Required work: Take the entries below and print only the lines from the one with "Where should I click to: Click the search" through the one with "if-block fold arrow", exactly as they stand, both ends included.

*** Begin section ***

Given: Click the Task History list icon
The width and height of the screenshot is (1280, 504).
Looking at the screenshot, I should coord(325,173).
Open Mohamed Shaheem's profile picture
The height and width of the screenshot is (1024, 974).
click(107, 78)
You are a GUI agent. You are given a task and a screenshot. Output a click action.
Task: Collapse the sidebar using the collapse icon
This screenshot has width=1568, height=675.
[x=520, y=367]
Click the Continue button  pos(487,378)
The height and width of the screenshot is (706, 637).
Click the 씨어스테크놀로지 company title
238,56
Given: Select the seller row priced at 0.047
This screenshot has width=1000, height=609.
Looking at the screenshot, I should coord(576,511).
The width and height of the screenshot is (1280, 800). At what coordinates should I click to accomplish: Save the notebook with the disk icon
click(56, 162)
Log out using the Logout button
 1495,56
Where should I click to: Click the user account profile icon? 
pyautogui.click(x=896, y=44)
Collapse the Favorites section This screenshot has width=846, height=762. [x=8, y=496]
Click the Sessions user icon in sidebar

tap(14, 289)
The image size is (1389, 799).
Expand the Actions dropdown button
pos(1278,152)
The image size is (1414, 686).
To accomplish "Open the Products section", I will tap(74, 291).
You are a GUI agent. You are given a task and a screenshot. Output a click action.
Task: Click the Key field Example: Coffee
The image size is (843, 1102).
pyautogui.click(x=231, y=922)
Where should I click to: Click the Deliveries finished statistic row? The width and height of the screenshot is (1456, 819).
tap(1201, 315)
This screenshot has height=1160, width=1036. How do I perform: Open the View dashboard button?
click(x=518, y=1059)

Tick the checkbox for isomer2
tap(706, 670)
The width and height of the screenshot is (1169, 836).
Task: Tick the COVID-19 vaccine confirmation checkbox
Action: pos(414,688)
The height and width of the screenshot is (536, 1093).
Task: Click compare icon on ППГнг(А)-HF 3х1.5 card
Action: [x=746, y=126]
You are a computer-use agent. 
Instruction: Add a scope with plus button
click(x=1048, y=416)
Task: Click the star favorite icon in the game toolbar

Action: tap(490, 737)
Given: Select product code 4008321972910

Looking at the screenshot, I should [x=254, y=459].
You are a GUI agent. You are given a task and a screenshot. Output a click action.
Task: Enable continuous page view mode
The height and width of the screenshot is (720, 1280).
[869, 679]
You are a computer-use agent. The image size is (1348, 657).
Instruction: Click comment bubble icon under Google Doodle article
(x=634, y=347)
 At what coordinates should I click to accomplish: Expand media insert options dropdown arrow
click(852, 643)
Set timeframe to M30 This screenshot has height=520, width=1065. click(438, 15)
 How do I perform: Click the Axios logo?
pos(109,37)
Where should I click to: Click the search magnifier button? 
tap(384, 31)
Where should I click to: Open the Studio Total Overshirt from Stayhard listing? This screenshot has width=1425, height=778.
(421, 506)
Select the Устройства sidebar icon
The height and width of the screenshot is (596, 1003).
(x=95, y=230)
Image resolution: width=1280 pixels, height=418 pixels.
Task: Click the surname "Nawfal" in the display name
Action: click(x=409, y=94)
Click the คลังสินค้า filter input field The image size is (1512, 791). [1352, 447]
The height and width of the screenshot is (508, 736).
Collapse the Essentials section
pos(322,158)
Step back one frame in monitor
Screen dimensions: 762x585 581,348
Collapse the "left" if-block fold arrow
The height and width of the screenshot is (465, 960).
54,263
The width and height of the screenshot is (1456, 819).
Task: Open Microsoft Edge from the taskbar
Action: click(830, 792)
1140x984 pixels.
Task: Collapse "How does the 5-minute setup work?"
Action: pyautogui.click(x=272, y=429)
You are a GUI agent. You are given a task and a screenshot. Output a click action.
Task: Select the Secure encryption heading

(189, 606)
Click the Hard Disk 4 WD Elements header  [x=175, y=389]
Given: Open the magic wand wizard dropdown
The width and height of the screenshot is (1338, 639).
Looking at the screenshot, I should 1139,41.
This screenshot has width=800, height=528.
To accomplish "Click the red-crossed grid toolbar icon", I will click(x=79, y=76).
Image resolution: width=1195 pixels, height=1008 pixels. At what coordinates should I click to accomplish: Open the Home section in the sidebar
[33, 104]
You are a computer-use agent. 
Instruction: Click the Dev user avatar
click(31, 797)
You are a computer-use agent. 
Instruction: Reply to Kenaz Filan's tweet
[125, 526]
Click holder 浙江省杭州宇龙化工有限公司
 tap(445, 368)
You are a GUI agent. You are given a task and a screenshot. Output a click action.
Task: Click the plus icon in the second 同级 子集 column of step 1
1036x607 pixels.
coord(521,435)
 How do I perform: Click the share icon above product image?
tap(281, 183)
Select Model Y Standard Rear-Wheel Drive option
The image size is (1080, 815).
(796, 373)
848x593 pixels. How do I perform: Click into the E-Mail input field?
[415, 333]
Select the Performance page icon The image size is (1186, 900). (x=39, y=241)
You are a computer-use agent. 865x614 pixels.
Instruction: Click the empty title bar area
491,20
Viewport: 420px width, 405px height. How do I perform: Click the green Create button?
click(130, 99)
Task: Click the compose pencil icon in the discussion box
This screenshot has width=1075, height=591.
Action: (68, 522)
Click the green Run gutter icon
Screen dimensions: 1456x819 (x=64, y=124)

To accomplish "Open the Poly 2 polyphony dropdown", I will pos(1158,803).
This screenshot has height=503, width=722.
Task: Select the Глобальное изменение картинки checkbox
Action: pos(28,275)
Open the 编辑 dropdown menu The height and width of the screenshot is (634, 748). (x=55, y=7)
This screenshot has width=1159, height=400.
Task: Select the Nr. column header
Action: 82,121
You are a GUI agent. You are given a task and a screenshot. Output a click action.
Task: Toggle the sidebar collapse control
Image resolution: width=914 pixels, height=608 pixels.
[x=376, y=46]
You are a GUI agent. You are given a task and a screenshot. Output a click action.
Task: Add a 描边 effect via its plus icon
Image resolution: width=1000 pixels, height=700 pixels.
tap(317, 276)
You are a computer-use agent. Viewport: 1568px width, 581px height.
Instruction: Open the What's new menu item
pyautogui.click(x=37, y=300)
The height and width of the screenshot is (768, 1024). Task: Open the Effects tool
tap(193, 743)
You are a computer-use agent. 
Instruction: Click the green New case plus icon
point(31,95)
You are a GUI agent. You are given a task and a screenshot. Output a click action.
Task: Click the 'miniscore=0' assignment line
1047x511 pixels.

*** End section ***

Solution to this problem:
Where should I click to: Click the search magnifier button? 
tap(384, 31)
Where should I click to: Open the Studio Total Overshirt from Stayhard listing? This screenshot has width=1425, height=778.
(421, 506)
Select the Устройства sidebar icon
The height and width of the screenshot is (596, 1003).
(x=95, y=230)
Image resolution: width=1280 pixels, height=418 pixels.
Task: Click the surname "Nawfal" in the display name
Action: click(x=409, y=94)
Click the คลังสินค้า filter input field The image size is (1512, 791). [1352, 447]
The height and width of the screenshot is (508, 736).
Collapse the Essentials section
pos(322,158)
Step back one frame in monitor
Screen dimensions: 762x585 581,348
Collapse the "left" if-block fold arrow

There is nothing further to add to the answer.